# Isn't Audi supposed to be sporty?



## gsharpee (Oct 30, 2000)

What I don't understand is if the VW group is trying to distinguish Audi as the "sporty" manufacturer in the group and we're only supposed to get the 4 door and "sportbreak" models of the new A3. Won't the same models in the Golf V platform fill that same roll? 
Who shops Audi for a sensible passenger and grocery carrying vehicle? Is BMW targeting econo buyers with their new 1 Series? MB with the C320 Coupe? I think Audi is missing the mark if they refuse to offer the A3 coupe here.
Someone posted that available engines are heavy and slow. They have a point. I see the 3.2 as a good engine for the upcoming "Allroad" version of the A3, but the coupe needs a turbo. I guess it's worthless ranting...we won't get any A3 'till hopefully the 2.0T has become available in it.


----------



## NtAsp2.8 (Jun 11, 2002)

*Re: Isn't Audi supposed to be sporty? (gsharpee)*

I think Audi is supposed to be a "higher-class" / higher luxury version of VW, and not necessarily just more sporty. 
But I thought the A3 WAS coming State-side.....Right?


----------



## mr_e1974 (Jun 6, 2002)

*Re: Isn't Audi supposed to be sporty? (gsharpee)*

quote:[HR][/HR]we're only supposed to get the 4 door and "sportbreak" models of the new A3. [HR][/HR]​
What the heck is a "sportbreak"????














Is it going to be an Audi version of the Ford Escort ZX2? If it is....What are they thinking? Maybe they have been spending too much time down in Detroit hanging in the crack houses.


----------



## NC-GTI (Oct 13, 2000)

*Re: Isn't Audi supposed to be sporty? (mr_e1974)*

quote:[HR][/HR]What the heck is a "sportbreak"???? [HR][/HR]​In the UK, they term high performance "station wagon-like" cars as "shooting brakes". Relates to being used by royalty for hunting trips (place for the dogs).
Audi has this type car now-they call them Avant. MB and BMW have them too.


----------



## Süsser Tod (Aug 3, 2001)

*Re: Isn't Audi supposed to be sporty? (gsharpee)*

I think you are a little bit confused.
The "sport" cars brand is Seat, thats why they have their "Cupra" cars, that are factory modified cars, some of them with really high power (like the Ibiza Cupra, 1.8T 200+ HP on a 2200 lb car).
I think Audi is supposed to be the "high-end-luxury VW". Something like the role Jaguar plays in Ford's organization.


----------



## gsharpee (Oct 30, 2000)

*Re: Isn't Audi supposed to be sporty? (kerridwen)*

Wasn't the big split orchestrated by the current VW group boss designed to divide up VW/Skoda/Bently to be more mainstreem and lux, while Audi/Seat/Lambo were going to be more sporty and fun?

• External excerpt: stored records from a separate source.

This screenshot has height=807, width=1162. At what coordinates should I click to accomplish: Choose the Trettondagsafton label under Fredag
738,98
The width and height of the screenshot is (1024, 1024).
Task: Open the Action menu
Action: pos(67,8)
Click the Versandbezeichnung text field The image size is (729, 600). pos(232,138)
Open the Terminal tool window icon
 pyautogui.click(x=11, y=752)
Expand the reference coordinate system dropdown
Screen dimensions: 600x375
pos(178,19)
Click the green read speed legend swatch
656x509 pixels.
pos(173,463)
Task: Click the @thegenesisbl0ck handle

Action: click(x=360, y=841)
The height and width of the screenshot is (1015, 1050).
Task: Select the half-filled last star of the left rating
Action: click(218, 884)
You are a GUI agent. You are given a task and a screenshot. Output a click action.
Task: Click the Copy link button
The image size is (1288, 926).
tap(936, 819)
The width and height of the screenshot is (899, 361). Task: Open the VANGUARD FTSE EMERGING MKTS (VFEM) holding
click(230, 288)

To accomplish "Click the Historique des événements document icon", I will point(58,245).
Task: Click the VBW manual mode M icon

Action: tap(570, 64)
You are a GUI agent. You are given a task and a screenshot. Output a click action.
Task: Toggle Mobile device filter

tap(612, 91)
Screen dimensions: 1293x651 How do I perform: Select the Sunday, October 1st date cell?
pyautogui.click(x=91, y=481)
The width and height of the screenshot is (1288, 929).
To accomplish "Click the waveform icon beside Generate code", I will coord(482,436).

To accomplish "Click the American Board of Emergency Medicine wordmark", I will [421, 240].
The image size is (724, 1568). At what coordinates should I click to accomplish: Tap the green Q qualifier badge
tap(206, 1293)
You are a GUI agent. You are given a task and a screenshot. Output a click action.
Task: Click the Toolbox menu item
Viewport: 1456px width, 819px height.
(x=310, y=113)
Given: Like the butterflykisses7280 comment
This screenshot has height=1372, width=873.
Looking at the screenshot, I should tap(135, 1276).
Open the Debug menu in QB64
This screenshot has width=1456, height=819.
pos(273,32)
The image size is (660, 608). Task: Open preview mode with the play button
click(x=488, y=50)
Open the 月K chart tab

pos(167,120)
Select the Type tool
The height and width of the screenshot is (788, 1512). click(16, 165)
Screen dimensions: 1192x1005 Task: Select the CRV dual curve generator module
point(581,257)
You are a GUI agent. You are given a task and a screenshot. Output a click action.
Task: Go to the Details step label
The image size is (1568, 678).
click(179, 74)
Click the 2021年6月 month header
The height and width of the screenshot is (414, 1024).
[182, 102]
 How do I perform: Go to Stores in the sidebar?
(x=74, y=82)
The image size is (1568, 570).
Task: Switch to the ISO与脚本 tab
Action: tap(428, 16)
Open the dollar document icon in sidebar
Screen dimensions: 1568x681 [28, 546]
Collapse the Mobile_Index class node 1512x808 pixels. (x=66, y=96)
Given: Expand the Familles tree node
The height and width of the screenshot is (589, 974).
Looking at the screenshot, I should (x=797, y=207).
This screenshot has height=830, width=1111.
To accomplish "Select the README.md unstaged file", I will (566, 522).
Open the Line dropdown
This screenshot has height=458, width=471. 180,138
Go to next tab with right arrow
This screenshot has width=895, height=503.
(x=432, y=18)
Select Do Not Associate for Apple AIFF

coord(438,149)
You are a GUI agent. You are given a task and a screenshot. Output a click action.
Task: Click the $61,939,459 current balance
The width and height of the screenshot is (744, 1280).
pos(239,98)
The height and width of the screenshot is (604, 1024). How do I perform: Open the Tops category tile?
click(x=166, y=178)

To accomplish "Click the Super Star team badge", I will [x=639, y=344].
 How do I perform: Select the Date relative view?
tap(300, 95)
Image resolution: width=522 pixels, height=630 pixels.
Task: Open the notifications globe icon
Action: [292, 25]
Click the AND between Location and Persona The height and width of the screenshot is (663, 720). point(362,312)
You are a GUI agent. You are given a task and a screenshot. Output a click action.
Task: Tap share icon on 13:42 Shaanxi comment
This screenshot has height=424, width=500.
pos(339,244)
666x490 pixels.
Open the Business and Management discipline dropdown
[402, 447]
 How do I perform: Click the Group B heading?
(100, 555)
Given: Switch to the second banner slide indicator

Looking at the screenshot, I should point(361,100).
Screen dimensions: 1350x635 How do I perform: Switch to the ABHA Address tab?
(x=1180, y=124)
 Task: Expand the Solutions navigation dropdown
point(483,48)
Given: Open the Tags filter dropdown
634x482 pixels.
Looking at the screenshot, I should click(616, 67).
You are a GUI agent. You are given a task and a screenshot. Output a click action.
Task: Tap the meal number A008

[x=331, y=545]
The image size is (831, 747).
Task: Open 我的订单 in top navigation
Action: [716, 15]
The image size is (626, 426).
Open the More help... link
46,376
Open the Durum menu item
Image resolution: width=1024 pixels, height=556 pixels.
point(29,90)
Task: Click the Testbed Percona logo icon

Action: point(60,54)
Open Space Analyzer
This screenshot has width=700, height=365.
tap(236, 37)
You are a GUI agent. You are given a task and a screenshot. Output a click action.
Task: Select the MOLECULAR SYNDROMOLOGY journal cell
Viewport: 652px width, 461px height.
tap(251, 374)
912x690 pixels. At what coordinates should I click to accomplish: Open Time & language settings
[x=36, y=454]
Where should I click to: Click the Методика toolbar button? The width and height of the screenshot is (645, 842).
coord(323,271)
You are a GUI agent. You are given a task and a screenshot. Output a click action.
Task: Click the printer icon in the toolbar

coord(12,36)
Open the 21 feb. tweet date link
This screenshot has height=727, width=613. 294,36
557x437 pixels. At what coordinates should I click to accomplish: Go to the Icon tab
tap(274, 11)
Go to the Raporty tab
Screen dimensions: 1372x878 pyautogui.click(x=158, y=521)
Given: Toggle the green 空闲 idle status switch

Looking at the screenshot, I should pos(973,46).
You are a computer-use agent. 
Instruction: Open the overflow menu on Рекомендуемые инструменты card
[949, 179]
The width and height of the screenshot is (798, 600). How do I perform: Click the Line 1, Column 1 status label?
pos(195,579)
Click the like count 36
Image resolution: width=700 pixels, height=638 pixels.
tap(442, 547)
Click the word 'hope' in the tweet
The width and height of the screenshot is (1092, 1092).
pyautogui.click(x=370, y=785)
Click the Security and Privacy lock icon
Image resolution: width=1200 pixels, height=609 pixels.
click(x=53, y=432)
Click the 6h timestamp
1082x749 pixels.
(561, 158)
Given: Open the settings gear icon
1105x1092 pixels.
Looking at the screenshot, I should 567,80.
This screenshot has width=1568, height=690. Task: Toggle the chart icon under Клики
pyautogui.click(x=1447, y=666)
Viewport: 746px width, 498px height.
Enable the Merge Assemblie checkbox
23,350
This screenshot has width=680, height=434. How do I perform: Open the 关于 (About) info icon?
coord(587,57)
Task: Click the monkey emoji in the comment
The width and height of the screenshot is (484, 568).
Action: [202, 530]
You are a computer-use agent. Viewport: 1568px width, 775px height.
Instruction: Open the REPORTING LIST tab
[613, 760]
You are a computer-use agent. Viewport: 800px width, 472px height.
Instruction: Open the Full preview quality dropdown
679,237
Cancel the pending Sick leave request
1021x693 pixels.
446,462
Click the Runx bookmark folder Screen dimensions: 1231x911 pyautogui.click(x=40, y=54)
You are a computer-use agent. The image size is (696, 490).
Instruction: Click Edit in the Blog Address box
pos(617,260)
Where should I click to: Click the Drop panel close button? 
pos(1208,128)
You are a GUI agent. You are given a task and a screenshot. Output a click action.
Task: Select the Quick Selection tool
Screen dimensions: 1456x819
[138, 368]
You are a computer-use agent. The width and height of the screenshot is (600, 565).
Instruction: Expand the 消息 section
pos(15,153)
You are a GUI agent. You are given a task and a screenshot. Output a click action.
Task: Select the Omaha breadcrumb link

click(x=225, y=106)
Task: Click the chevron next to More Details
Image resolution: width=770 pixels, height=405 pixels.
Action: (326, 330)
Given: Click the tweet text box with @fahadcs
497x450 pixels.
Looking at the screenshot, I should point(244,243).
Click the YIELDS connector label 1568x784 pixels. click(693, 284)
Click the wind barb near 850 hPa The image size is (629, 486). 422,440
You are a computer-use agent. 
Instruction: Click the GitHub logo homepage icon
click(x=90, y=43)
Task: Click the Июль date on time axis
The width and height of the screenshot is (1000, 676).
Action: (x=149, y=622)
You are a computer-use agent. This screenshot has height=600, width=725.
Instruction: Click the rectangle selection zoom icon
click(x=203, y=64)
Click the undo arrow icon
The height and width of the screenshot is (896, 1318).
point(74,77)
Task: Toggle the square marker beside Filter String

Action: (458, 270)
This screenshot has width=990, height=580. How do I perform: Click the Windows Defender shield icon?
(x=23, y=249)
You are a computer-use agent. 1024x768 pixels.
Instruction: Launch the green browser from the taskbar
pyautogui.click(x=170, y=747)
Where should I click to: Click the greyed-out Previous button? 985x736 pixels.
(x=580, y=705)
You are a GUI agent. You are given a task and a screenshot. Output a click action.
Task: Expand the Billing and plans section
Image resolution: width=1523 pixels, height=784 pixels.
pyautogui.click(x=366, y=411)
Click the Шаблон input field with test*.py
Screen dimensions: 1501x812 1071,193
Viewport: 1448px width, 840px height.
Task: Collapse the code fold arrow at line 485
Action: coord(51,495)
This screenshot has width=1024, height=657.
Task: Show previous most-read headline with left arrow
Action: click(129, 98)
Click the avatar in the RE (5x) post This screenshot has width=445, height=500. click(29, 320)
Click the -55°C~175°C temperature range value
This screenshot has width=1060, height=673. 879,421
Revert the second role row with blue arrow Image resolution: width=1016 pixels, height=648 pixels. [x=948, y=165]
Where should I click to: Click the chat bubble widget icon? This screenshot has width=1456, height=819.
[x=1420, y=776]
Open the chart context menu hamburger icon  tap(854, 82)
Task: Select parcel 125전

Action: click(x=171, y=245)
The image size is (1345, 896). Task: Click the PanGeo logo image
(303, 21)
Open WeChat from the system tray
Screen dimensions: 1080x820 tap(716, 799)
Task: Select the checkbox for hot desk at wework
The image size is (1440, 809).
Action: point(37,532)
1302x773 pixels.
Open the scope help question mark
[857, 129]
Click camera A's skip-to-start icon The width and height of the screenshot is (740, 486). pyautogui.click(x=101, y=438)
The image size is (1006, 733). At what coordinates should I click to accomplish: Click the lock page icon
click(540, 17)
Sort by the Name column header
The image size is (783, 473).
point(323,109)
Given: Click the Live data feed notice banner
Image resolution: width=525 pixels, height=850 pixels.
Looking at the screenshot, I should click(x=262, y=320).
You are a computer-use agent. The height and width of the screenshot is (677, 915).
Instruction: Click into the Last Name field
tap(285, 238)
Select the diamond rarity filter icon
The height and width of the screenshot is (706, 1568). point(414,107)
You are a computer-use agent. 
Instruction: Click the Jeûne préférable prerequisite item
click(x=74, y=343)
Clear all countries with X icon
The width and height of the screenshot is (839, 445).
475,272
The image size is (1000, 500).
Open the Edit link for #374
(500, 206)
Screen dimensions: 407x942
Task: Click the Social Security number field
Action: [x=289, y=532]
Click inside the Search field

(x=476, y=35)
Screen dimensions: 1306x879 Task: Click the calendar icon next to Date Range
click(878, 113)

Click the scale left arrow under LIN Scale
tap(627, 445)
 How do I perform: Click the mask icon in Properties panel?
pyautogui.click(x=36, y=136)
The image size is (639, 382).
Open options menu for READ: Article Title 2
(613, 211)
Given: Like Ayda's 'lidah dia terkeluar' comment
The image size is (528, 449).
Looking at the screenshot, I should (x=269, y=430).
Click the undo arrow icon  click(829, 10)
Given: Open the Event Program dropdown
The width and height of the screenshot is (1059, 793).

I remember hearing that.
And even if focusing on more luxury is your goal, I think Audi needs to retain it's turbo and racing heritage. No need to get it's butt kicked continually by AMG and M.
Offer tuner friendly turbo engines, and don't dumb them down by making AWD not an option. I want a European hatch that will compete with a WRX or Evo, but I also want a sophisticated style and interior-I don't think that's too much to ask from Audi.
Look how Infinity and Nissan have charged back. They were dying when focusing primarily on luxury. No one wants just lux these days-performance has to be added. I just hate how an Accord or Altima will smoke an A4 3.0, anyone else pissed by this? Audi needs more muscle.


----------



## gsharpee (Oct 30, 2000)

*Re: Isn't Audi supposed to be sporty? (gsharpee)*

I read in the Golf/Jetta V forum that instead of the 3.2 it'll be a 3.6L VR6. This is promising. Finally instead of just keeping up, Audi/VW wants to jump ahead-though this may not be the case when we finally see the car in 2005. 
I'd love to have a six cylinder twin turbo or single turbo for that matter. I just don't see as many companies doing affordable kits for engines that are NA stock. If an engine comes with a turbo more development for bigger turbo kits seems to be invested. I don't know why this is really...maybe because the engine was designed to run with a turbo? But if that's the case, isn't the new 2.0T just going to be the same one as in the current A4 in Europe but with a K03? Can anyone shed any more light on this?


----------



## audi_danny (Feb 12, 2003)

*Re: Isn't Audi supposed to be sporty? (gsharpee)*

right im on the audi apprentice technition programe.
last time i was away for block release this situation was explained to us the family brands are in this order:
skoda
VW (they are really tryingt o up the VW image hence phatom and toureg)
bentley
the sporty models are in this order:
seat
audi
lamboghini
bughati
audi are sporty cars im not exactly sure what models are released in north america but the S3 is one of the best hatchbacks in the world ever.


----------